# What the task asks:
Present everything below from the line containing "This screenshot has width=893, height=778." down to the line containing "(x=283, y=746)" as a two-column CSV with the headers text and answer, one CSV line per row. Put each row's text and its answer in a single quoted field apiece, replacing any line breaks with spaces.

# Supplied entries:
************
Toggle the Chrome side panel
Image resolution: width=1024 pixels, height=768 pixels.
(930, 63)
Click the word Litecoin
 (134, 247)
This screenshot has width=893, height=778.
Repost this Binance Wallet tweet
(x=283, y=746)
************
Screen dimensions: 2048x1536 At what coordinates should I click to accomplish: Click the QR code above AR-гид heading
************
# Written reply:
text,answer
"This screenshot has width=893, height=778. Repost this Binance Wallet tweet","(x=283, y=746)"